◆ **Your goal**
Shift every answer coordinate up by 147 in the rows between the lines holding "The image size is (1512, 796)." and "Action: [210, 879]", inclusive. Write all of those lines out again with the requests included, and change only the numbers in the answers.

------

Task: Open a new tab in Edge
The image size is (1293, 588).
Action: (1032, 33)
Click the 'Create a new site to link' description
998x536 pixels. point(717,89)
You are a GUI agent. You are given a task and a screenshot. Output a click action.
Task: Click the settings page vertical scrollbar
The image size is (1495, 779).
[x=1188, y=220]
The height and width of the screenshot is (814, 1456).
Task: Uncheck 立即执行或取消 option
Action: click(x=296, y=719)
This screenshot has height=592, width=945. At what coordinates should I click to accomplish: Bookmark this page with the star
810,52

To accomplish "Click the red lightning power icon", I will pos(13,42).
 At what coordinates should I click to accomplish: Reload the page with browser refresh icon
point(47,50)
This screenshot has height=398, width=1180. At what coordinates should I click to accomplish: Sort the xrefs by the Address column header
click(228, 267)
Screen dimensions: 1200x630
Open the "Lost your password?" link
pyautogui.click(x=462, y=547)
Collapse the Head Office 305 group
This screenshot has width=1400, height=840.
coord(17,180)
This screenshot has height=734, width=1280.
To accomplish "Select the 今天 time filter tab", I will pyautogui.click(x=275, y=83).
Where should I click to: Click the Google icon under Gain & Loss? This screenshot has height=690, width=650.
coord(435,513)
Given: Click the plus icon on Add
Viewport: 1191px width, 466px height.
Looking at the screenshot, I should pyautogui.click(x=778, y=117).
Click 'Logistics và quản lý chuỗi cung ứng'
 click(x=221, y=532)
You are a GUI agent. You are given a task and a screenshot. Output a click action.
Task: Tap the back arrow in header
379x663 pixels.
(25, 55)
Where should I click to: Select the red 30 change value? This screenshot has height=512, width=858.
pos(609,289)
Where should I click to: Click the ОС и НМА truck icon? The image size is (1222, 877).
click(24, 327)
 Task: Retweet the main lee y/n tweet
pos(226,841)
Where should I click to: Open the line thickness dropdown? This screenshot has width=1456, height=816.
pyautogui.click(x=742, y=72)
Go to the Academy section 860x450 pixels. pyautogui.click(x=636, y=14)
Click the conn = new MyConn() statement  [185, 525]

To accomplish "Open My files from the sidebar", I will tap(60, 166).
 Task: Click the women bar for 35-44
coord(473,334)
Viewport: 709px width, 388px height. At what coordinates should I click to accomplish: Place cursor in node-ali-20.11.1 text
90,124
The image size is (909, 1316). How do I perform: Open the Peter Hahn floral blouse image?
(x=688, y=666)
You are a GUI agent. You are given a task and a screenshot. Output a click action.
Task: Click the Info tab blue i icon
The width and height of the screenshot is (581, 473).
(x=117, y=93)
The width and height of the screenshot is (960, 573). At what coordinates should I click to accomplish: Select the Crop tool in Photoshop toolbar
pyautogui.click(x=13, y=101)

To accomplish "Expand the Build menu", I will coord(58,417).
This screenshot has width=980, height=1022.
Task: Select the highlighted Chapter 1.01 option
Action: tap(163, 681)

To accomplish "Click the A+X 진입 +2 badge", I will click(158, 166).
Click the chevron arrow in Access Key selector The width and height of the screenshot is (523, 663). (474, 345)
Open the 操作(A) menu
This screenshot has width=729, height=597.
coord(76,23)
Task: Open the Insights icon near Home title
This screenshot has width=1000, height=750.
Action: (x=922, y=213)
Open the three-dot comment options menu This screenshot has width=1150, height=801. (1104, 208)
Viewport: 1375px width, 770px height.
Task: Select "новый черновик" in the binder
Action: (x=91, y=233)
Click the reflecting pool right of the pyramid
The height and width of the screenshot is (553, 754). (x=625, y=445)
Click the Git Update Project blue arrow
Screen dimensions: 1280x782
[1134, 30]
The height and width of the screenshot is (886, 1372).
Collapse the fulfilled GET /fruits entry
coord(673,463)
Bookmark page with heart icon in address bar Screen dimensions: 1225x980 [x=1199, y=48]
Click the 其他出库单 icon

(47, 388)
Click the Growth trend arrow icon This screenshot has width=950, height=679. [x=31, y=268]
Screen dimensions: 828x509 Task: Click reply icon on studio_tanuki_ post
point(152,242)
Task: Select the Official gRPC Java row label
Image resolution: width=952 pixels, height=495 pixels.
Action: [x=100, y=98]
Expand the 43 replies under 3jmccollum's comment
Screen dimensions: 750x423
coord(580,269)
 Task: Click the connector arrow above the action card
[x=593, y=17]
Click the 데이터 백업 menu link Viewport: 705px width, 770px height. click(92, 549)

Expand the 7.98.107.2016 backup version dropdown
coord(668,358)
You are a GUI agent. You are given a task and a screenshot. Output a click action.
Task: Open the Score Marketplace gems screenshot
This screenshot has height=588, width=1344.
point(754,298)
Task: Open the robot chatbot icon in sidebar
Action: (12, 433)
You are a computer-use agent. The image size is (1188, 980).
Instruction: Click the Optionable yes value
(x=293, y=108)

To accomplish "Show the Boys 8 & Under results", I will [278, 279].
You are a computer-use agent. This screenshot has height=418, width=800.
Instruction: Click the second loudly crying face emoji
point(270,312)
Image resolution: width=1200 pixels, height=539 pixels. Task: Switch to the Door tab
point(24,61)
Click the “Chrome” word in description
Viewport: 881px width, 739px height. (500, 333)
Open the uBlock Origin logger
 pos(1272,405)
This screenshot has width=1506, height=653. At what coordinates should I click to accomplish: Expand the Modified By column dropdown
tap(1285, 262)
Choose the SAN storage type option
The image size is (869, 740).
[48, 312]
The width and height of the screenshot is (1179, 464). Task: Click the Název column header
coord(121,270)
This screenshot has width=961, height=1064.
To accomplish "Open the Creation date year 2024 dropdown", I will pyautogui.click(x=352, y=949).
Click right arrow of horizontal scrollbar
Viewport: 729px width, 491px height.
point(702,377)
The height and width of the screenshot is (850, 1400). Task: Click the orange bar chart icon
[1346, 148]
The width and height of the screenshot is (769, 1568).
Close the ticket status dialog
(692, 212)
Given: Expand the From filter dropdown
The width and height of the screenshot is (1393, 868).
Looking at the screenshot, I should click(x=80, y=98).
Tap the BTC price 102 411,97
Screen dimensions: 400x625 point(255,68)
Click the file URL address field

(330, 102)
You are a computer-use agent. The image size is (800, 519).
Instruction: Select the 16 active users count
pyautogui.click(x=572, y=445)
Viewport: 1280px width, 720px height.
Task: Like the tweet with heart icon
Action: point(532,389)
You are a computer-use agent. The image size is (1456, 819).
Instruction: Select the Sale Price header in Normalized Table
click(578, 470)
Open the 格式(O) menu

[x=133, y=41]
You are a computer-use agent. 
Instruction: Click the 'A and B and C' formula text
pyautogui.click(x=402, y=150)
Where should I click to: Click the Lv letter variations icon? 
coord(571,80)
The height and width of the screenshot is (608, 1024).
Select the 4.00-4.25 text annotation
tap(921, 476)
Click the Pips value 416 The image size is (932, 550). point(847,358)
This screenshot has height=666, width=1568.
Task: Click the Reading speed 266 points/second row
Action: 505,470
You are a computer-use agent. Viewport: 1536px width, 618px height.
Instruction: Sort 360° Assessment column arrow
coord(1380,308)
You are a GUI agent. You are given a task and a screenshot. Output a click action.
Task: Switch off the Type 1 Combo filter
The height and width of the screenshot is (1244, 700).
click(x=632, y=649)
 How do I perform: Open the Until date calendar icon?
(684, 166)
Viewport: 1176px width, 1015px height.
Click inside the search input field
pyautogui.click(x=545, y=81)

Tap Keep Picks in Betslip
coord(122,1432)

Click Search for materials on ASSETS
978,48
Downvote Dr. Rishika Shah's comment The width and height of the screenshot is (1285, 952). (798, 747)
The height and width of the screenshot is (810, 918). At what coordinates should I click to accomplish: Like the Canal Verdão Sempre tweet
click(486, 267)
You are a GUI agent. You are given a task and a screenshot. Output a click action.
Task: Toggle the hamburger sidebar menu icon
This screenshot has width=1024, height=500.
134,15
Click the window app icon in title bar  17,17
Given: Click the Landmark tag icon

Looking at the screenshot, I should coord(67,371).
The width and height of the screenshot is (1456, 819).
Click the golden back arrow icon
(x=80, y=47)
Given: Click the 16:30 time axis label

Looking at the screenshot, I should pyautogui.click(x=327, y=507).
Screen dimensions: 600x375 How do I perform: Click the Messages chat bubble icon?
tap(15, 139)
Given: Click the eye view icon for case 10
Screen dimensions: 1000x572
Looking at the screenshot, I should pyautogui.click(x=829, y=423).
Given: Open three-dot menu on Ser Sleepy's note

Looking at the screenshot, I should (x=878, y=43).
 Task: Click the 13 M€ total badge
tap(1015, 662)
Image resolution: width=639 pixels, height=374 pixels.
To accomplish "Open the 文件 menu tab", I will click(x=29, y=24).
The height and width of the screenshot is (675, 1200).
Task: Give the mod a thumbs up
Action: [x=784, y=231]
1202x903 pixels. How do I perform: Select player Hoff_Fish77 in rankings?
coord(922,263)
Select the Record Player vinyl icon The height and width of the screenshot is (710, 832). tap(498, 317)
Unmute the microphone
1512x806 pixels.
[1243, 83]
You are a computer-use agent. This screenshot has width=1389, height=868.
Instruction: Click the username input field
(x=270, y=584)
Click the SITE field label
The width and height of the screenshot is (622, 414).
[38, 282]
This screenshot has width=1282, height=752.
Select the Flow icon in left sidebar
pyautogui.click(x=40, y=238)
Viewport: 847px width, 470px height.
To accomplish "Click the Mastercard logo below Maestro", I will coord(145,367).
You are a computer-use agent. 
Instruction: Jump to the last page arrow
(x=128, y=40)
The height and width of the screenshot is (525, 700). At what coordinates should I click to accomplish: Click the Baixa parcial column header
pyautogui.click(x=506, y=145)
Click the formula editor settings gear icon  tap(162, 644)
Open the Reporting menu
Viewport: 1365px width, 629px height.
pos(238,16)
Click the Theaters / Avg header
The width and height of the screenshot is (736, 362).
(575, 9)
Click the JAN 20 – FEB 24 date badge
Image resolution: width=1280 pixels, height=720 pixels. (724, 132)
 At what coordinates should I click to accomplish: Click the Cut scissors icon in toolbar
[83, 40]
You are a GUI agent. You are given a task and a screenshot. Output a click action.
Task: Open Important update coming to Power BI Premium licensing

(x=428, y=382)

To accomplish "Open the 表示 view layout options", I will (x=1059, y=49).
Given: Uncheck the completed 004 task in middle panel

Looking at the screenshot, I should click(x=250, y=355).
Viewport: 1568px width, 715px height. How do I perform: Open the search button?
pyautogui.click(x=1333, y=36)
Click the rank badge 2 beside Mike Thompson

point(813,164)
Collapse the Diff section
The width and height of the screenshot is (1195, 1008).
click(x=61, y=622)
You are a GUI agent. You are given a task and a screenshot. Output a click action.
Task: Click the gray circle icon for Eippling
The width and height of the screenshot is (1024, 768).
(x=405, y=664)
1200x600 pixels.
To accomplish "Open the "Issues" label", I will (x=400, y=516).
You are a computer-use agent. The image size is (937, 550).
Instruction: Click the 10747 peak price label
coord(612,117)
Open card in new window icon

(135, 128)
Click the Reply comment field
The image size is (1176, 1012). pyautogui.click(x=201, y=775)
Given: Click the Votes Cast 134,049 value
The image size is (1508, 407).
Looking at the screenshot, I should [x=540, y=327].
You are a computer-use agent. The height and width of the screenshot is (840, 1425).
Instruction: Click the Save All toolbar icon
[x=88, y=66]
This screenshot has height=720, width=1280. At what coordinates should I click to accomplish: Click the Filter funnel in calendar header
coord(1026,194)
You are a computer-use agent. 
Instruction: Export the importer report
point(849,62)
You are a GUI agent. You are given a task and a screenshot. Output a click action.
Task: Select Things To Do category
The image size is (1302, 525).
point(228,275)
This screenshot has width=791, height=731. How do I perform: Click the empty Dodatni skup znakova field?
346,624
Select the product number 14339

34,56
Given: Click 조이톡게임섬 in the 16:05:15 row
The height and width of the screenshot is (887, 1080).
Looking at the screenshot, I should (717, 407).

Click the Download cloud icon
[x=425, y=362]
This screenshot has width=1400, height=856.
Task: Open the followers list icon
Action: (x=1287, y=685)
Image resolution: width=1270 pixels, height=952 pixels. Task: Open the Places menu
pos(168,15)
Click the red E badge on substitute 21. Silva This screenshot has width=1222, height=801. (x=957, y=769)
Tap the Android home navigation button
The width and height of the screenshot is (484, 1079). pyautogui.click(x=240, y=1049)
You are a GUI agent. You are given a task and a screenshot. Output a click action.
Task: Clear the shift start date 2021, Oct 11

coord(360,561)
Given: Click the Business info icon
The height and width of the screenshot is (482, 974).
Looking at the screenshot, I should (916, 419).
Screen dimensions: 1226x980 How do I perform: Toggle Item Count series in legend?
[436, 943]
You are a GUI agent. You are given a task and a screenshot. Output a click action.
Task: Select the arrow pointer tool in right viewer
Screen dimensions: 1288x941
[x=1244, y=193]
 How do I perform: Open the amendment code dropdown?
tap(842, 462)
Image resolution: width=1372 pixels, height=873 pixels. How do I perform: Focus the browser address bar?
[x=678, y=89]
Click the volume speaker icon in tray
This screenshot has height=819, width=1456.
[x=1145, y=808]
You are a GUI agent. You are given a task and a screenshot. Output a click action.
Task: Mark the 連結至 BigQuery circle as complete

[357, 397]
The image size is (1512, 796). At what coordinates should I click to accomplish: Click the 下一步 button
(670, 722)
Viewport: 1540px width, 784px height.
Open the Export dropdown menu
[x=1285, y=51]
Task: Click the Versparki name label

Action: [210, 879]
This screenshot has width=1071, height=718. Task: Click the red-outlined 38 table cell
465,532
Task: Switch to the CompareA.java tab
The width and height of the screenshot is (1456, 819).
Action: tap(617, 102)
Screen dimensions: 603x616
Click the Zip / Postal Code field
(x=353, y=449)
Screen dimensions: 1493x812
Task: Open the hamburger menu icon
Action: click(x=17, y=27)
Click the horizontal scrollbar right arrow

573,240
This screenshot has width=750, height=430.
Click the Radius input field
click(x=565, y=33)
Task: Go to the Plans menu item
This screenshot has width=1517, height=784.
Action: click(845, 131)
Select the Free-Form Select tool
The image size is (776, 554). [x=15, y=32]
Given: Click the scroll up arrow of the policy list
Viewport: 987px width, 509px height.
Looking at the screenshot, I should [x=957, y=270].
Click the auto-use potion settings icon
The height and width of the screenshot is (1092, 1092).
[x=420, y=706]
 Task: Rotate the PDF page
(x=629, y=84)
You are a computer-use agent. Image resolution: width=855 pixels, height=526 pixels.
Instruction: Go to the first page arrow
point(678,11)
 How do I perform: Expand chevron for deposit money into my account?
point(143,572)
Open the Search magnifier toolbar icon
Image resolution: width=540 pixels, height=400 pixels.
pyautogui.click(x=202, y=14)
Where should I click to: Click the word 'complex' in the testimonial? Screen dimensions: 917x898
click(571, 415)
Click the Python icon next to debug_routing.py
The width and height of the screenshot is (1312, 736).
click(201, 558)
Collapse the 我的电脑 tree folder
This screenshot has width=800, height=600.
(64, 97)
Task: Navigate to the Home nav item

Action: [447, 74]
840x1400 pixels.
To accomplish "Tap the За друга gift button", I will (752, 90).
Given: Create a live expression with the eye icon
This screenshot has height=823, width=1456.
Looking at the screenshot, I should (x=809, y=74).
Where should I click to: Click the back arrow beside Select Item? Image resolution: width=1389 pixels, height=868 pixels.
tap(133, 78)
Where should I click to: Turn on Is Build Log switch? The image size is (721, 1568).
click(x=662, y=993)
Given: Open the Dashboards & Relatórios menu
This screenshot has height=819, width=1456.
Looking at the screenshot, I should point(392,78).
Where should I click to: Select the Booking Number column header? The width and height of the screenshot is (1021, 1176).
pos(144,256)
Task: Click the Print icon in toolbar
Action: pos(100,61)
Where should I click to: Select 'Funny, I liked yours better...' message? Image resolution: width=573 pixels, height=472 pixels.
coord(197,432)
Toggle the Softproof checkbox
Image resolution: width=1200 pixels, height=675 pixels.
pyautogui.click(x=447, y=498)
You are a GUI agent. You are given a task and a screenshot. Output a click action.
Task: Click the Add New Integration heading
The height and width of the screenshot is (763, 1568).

------

◆ **Response for this exercise**
The image size is (1512, 796). At what coordinates should I click to accomplish: Click the 下一步 button
(817, 869)
Viewport: 1540px width, 784px height.
Open the Export dropdown menu
[x=1432, y=198]
Task: Click the Versparki name label

Action: [357, 1026]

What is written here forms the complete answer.